久しぶりの再会になりました「別れのワイン」。NHKでの放送が1974年。再放送が何度かあって、おそらく76年に観ていると思います。ちょうど30年ぶりの再会。
私はシリーズの中で、このエピソードが最も好きです。
コロンボのストーリーは偉大なるワンパターンなので、粗筋を記す必要もないでしょう。今回の犯人役は名優ドナルド・プレゼンス。「007は二度死ぬ」の敵役が有名でした。
この犯人はワインをこよなく愛するゆえに、彼のワイナリーを売却しようとする腹違いの弟を殺害してしまいます。その隠匿のためにトリックを弄するのですが、そこをコロンボに衝かれてしまうという展開です。
どのエピソードも十分面白いシリーズですが、この「別れのワイン」の素晴らしさは、犯人の人物像の彫りの深さにあります。世俗のあらゆる事物を超越してワインを愛し、その目利きとテイスティングは世界でもトップレベルにある。

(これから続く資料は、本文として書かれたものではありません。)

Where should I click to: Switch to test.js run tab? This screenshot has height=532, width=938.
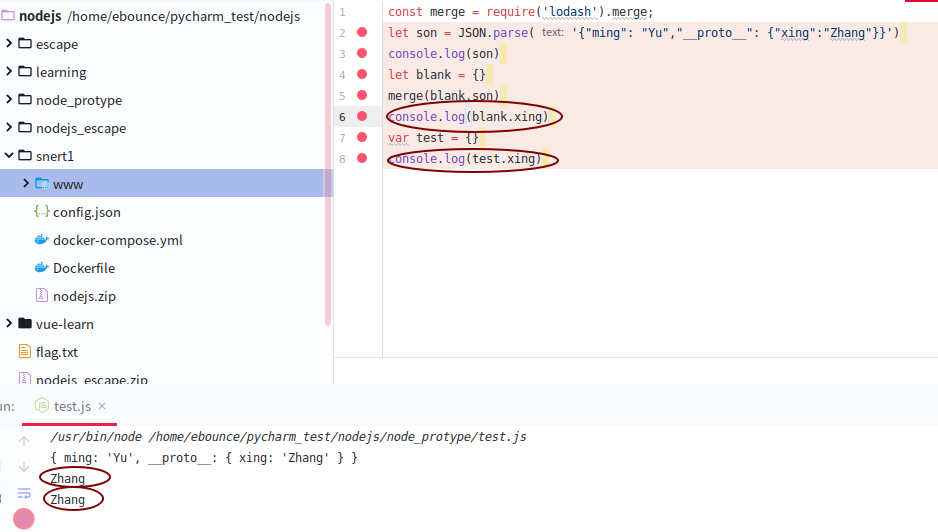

犯罪であれ何であれ、彼の行動原理はすべてそこに根ざしているというユニークさを、プレゼンスが生き生きと演じて味わい深いものがあります。
加えて、今回のコロンボは捜査と推理を重ねる中で、この孤高の犯人に対し次第に敬意を払っていきます。この敬意の存在は、終盤に犯人を追い詰める“詰め”の部分に生かされ、ラストの展開の面白さと感動をシリーズ屈指の出来栄えに持っていくのです。
いやはや、TVのみではもったいない。ブローアップして劇場公開しても耐えられるくらいのクオリティを持っていました。
脚本が絶妙なんですよね。ワインを愛してやまない犯人が、殺害のために使用したトリックと気まぐれな天候の偶然ゆえに、その大事な大事なコレクションを駄目にしてしまうという展開が見事。
しかも、その駄目さ加減は凡人にはわからないレベルであり、この犯人自身のような超絶的愛好者にしかわからないものであるという皮肉と、そこを衝くことで自供に追い込むコロンボの手腕の華麗さが際立ちます。
そう、このエピソードのラストにおいては、犯人はもう逮捕されることすらどうでもよくなってしまいます。法を犯すか否かといったボーダーを超越する狂気を抱く人物像があり、それにコロンボも観客も共感しうると言う設定にはうなるしかありません。
30年ぶりに見た割には、結構細部にわたって憶えていました。よっぽど私にとって印象深かったんでしょう。
このエピソードがあったから、コロンボファンになったのかもしれません。
因みに、どなたもそうおっしゃいますが、私も同じです。そう。このシリーズだけは、日本語吹き替え版で楽しませていただいています。
放映当初はカットされていたシーンもあって、そういう部分は石田太郎氏はじめ、幾人かの後継者の声があててありますが、やはり故小池朝雄氏の名調子あってのコロンボです。